In 1987 Ahmed failed the exam that would have allowed him to go on to university. Shortly after, he made his bid to join the police or security forces. When that failed, the only thing left was his father's cafe. Falling back on the dole and TV, he became fascinated by shows about "unsolved" conspiracies like the Kennedy assassination, Kamel says. "He started to have a lot of trouble fitting in."

On Sept. 5, 1992, Ahmed Ressam abruptly left Algeria, bound for Marseilles. His family has not seen him since. Ressam wandered, making his way to Canada. There he lived with Said Atmani, an Algerian whose name has been linked to the Paris subway bombings of 1995 and 1996, which police suspect were carried out by GIA cells in Europe.Investigators believe that in 1998 or 1999, Ahmed traveled to Afghanistan to take part in terrorist "training camps" sponsored by bin Laden. Family members say they have no knowledge of such trips.
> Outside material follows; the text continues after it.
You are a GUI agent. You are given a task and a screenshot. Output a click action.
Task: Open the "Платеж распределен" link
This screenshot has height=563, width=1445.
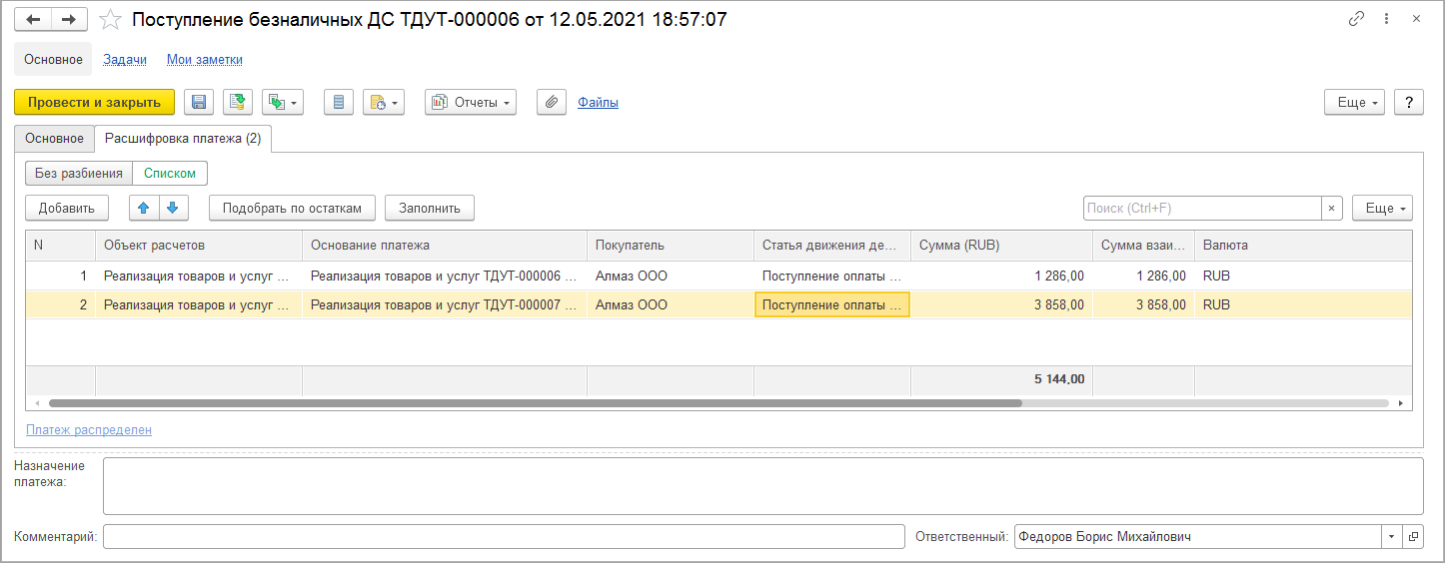89,430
On Feb. 20, 1994, Ahmed arrived in Montreal with a fake French passport. He tried to get refugee status by claiming he was fleeing the Algerian military, which he insisted had branded him a terrorist (his asylum claim was later denied.) His family says he never had any such trouble with the military. During the next four years in Canada, Ressam was arrested several times for shoplifting and robbery. He sent small presents home. In 1996 he transferred about $1,000 to Kamel's bank account. On or about Dec. 4, 1999, Ahmed called home and chatted with his younger sisters, saying he would call again in a week or so. Ten days later he was arrested at the U.S. border with 118 pounds of high explosives in his car. A neighbor saw it on CNN and came to the Ressam's house. "He said he had some bad news," Kamel recalls. "My brother had been arrested in the United States. I started to tremble. I couldn't believe it." .

Officials are keeping Ressam under tight security, and his lawyers have instructed him not to talk. But he does seem to have taken up praying again; in prison he has requested a copy of the Koran. . Western diplomats in Algiers are convinced he had no tie to two GIA cells still operating in Algeria. Omar Chekikh, a founding member of the GIA who has accepted official amnesty, says, "Ressam was an unknown here. He has no link with the GIA." Outside experts believe Ressam was no worse than an accidental terrorist who drifted into the conspiracy. "He's an interchangeable piece in the Islamic movement," says Xavier Raufer of the Institut de Criminologie in Paris. "There are hundreds of people out there just like him." And that may be the most frightening thing about him.